Toplumlarda eşcinsellik ve cinsiyet algısı
Toplumlarda eşcinsellik algısı, çoğunlukla asıl normunda olduğu düşünülen, Avrupa veya Amerika’daki eşcinsellik algısıyla aynı değil!
Cinsiyet tüm canlılarda dişi ve erkek olarak ikiye ayrılır. Cinsellik ise özünde canlılığın ve toplumların biyolojik devamı ve türün çoğalması için yaşanan birleşme aktivitesidir. Dişi ve erkek olma durumu da bedenin cinsiyetiyle sınırlıdır. Oysaki insanların beyninin cinsiyeti yüzyıllar boyunca görüldüğü gibi biyolojik dişi – erkek olarak sınırlı kalmamıştır. Biyolojik cinsiyetin yanı sıra farklı yönelimler tanımlanmıştır.
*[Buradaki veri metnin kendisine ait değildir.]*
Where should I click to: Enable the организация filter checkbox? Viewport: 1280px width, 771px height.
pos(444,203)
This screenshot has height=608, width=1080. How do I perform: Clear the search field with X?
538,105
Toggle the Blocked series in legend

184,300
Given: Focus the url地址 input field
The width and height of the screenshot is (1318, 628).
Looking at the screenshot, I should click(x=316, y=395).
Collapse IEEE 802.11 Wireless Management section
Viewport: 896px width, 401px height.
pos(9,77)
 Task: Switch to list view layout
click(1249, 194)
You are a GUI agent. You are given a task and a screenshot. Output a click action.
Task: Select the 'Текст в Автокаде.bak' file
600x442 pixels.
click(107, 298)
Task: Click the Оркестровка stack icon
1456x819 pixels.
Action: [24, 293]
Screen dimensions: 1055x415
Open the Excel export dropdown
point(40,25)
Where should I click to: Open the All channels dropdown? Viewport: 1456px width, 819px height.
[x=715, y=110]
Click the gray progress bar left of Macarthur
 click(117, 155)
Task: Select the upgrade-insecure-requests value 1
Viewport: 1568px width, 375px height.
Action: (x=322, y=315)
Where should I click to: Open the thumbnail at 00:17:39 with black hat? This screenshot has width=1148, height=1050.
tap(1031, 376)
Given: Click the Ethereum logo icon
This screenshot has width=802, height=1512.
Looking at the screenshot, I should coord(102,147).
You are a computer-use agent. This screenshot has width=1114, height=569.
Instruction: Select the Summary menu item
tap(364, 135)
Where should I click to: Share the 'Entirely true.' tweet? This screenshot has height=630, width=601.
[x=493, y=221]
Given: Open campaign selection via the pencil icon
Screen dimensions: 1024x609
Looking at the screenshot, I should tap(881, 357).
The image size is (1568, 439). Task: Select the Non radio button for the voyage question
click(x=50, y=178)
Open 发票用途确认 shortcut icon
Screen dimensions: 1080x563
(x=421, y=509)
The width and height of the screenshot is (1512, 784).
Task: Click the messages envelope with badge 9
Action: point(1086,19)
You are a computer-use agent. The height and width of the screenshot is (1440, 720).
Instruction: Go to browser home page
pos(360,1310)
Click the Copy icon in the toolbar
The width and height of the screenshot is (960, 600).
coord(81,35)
Yönelimler sadece günümüzde ve yakın geçmişte değil binlerce yıldır var olmuş. Ancak bilimin, insanlığın ve tıbbın gelişimiyle zamanla tanımlanmıştır. Bu yazıda yönelimler ve cinsiyet normlarının tarihine değil günümüzde toplumlardaki karşılığına değinmek istiyorum. Çünkü ilk eşcinsellik ne zaman ortaya çıkmış? Neden insanlar biyolojik cinsiyetlerinden ve veya hemcinslerinden hoşlanmaya başlamış gibi soruların net cevabı yok. Ama tartışmak için iyi kavramlar… Neden eşcinsellik var mesela? Neyse…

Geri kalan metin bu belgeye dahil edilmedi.